Return the text about 1950's number-one songs and events below, word for word and in full.
** Text block follows **
On July 7, 1950, Mona Lisa by Nat “King” Cole hit number one on the charts and stayed there for several weeks. It displaced The Third Man Theme by Anton Karas. Other number one singles that year included Rag Mop by the Ames Brothers, Music, Music, Music by Theresa Brewer, songs by Sammy Kaye, the Andrews Sisters and Eileen Barton (If I knew You Were Comin’ I’d’ve Baked a Cake). On August 11th, Goodnight Irene by Gordon Jenkins and the Weavers hit number one and it was on the charts for 13 weeks. On January 3, 1950, a disk jockey and broadcast engineer named Samuel Cornelius Phillips had opened the Memphis Recording Service, at 706 Union Avenue in Memphis.

Huddie Ledbetter had passed away on December 6, 1949.

The Korean War started when North Korea crossed the 38th Parallel on June 25th, 1950, and lasted until the armistice of July 27, 1953. The fact that it has never really ended has something to say about the time since.
** End of Text block **
** Dataset excerpts follows **
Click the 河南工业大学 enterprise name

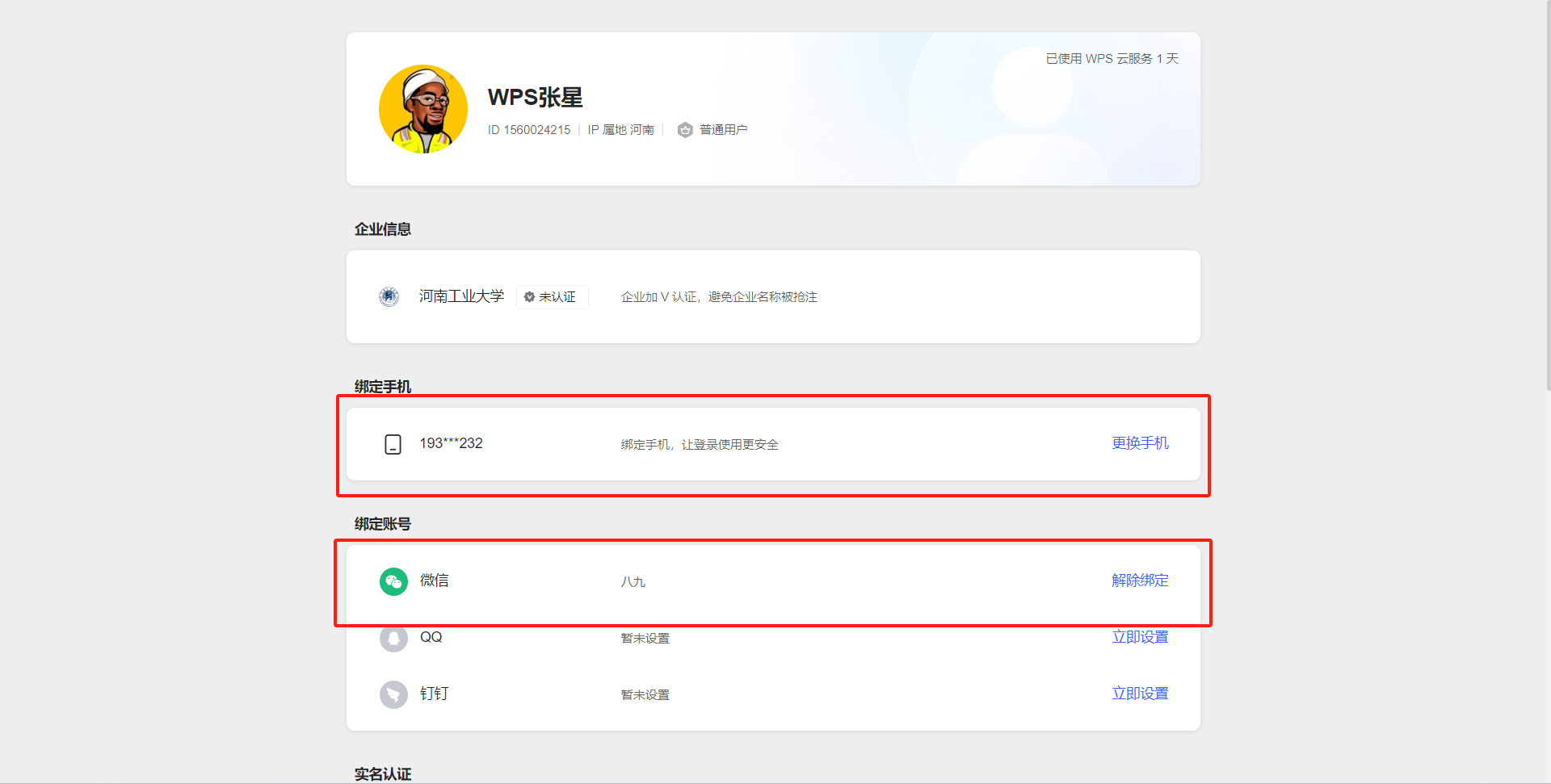(461, 296)
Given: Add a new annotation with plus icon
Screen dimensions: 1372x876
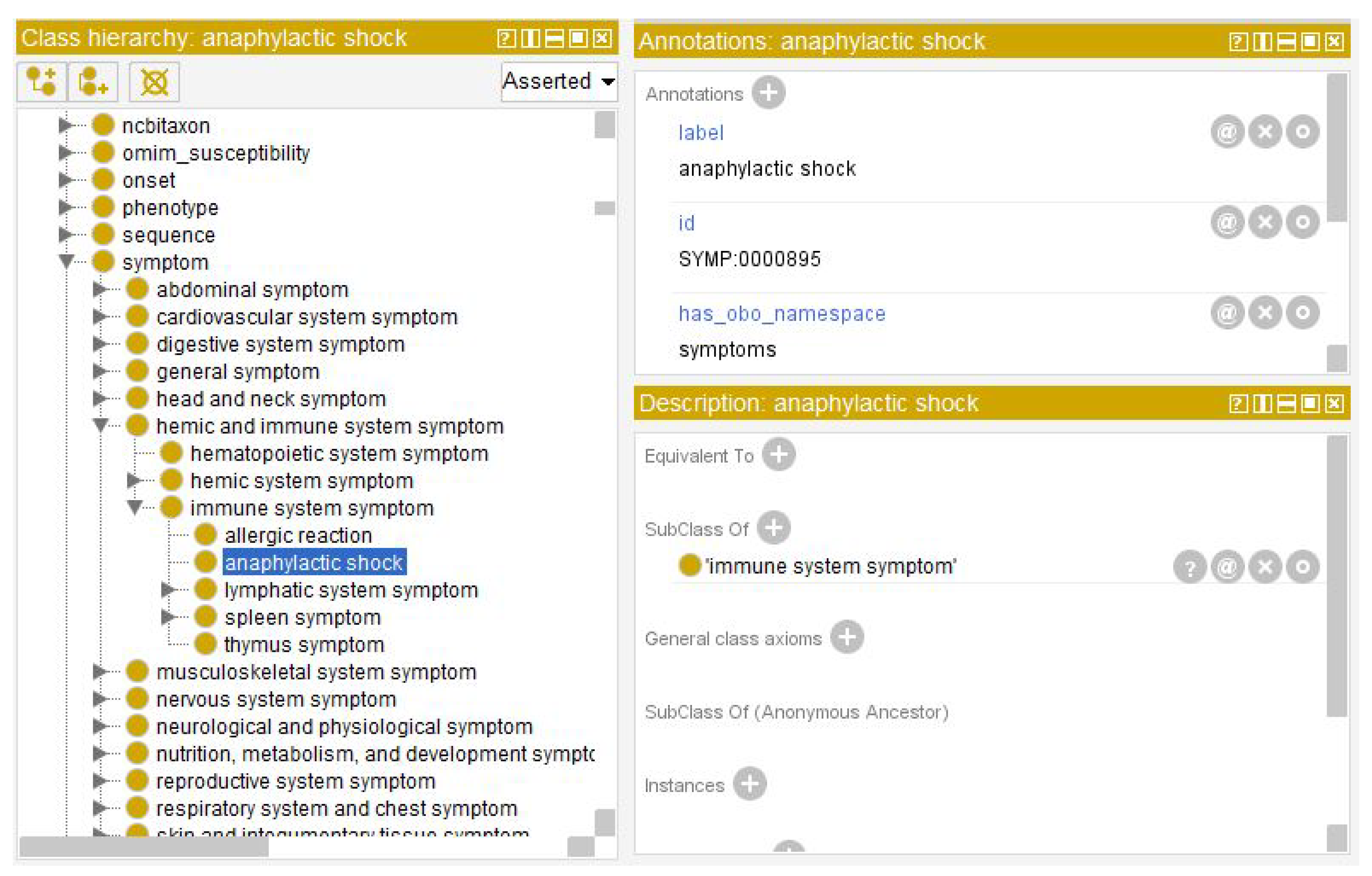Looking at the screenshot, I should (768, 93).
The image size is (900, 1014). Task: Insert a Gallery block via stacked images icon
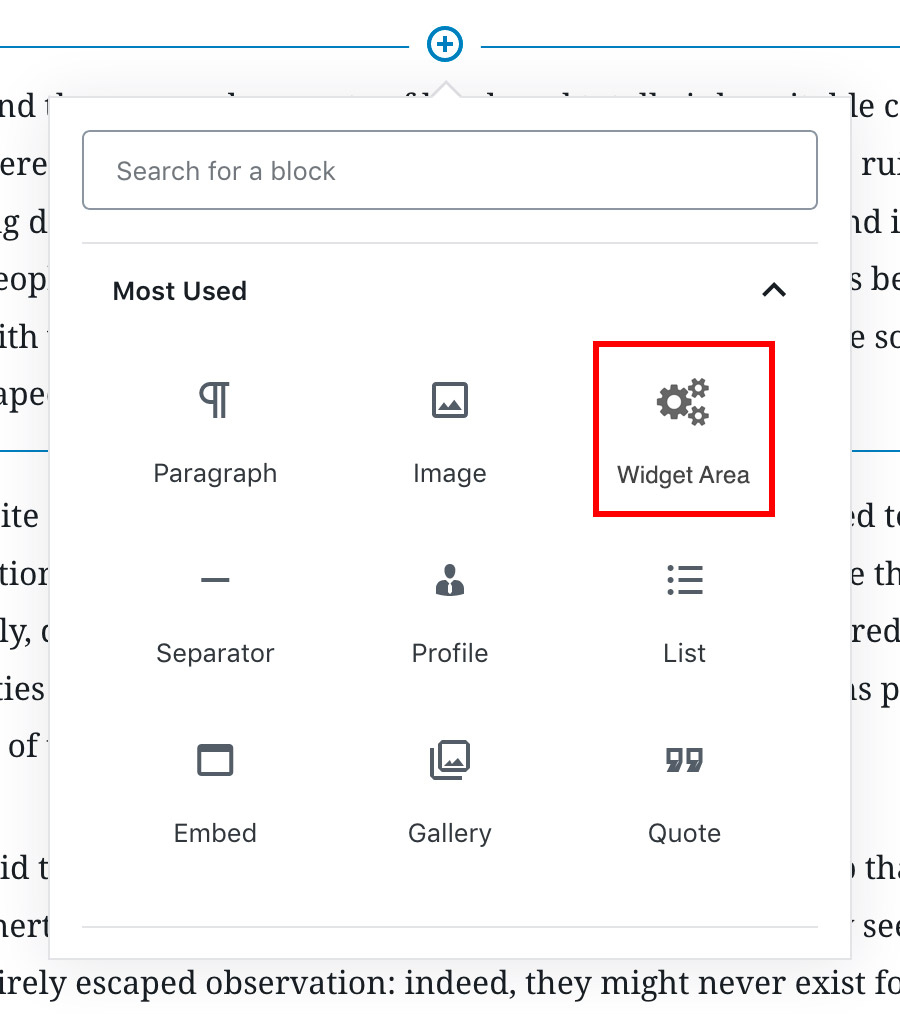coord(450,760)
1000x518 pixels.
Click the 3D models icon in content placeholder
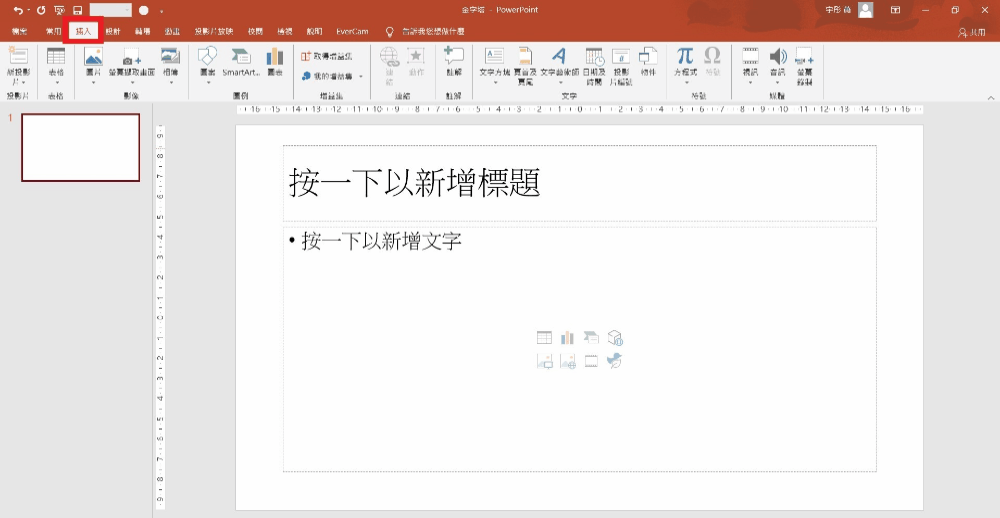coord(615,338)
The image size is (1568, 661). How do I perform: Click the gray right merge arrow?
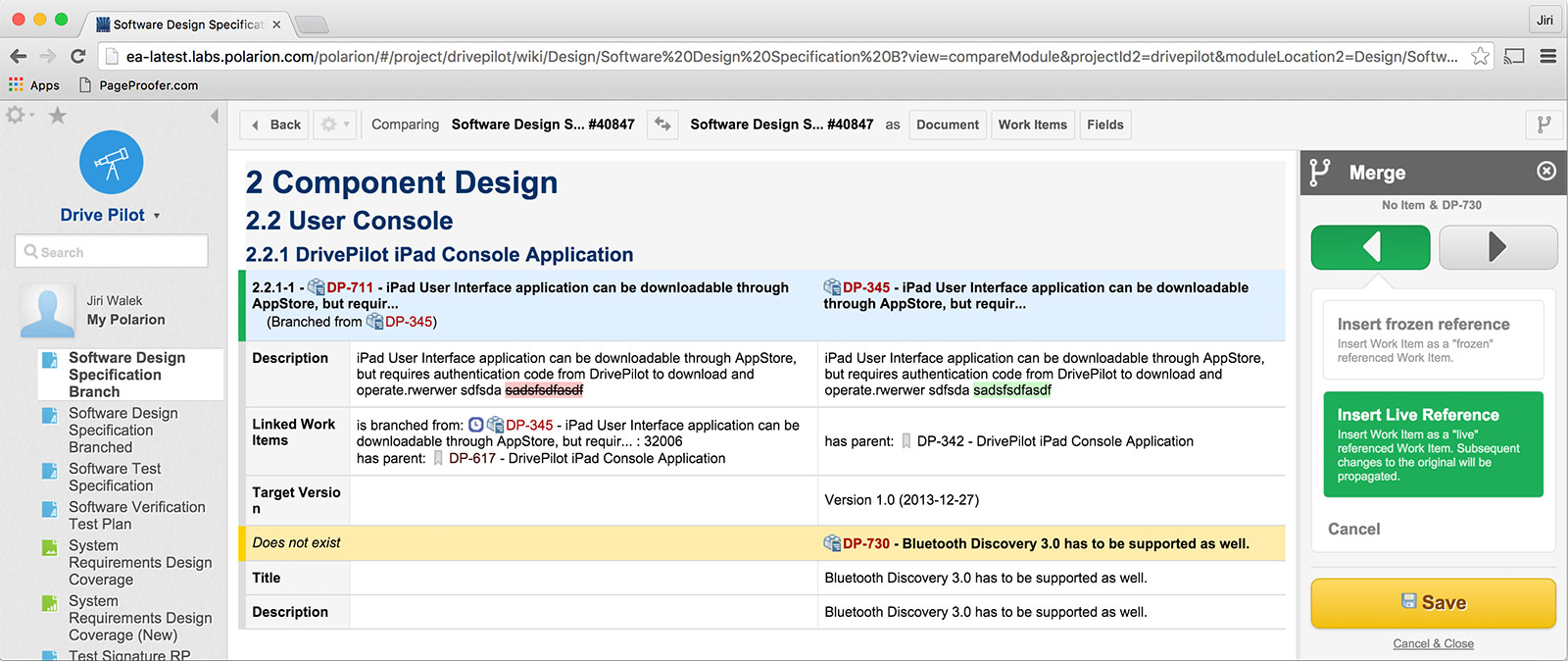tap(1497, 247)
** End of Dataset excerpts **
#### [Answer to the exercise]
On July 7, 1950, Mona Lisa by Nat “King” Cole hit number one on the charts and stayed there for several weeks. It displaced The Third Man Theme by Anton Karas. Other number one singles that year included Rag Mop by the Ames Brothers, Music, Music, Music by Theresa Brewer, songs by Sammy Kaye, the Andrews Sisters and Eileen Barton (If I knew You Were Comin’ I’d’ve Baked a Cake). On August 11th, Goodnight Irene by Gordon Jenkins and the Weavers hit number one and it was on the charts for 13 weeks. On January 3, 1950, a disk jockey and broadcast engineer named Samuel Cornelius Phillips had opened the Memphis Recording Service, at 706 Union Avenue in Memphis.

Huddie Ledbetter had passed away on December 6, 1949.

The Korean War started when North Korea crossed the 38th Parallel on June 25th, 1950, and lasted until the armistice of July 27, 1953. The fact that it has never really ended has something to say about the time since.